• _Data for this exercise_
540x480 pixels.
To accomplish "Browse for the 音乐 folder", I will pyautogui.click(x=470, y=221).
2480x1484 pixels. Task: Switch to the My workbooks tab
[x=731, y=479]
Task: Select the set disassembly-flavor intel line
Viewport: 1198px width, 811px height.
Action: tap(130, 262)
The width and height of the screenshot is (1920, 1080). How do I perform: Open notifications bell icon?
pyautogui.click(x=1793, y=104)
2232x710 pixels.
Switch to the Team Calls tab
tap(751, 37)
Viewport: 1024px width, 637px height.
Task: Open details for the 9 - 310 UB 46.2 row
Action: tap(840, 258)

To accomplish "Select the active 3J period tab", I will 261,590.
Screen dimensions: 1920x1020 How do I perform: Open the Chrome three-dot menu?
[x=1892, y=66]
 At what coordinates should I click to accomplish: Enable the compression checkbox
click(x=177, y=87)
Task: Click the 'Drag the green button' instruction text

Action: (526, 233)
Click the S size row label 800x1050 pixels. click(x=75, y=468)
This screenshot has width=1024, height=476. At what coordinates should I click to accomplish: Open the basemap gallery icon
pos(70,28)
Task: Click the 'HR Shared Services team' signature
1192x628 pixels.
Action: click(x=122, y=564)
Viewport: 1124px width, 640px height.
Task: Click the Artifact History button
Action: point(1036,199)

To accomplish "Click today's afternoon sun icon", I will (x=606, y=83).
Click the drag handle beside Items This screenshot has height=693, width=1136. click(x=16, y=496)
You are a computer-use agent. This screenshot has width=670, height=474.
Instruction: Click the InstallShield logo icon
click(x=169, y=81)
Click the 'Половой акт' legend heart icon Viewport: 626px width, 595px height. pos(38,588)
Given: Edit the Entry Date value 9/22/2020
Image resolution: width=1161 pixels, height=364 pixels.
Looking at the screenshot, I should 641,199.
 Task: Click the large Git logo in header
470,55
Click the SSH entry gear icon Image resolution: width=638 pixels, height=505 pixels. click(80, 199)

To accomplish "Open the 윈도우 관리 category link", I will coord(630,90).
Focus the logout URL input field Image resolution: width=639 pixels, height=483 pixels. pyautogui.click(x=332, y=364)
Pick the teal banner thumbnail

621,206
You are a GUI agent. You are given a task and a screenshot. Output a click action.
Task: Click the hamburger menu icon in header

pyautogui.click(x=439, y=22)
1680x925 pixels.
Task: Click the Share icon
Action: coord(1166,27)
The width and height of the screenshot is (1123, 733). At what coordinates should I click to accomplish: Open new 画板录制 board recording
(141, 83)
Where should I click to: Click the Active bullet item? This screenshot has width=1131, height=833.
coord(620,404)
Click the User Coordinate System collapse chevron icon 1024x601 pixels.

• _What to produce_
Rewrite the lines starting at the one containing "I will 261,590." and ending at the one containing "Action: (526, 233)", with "compression" changed to "encryption" and everything else left as it is.

• _The completed task_
To accomplish "Select the active 3J period tab", I will 261,590.
Screen dimensions: 1920x1020 How do I perform: Open the Chrome three-dot menu?
[x=1892, y=66]
 At what coordinates should I click to accomplish: Enable the encryption checkbox
click(x=177, y=87)
Task: Click the 'Drag the green button' instruction text

Action: (526, 233)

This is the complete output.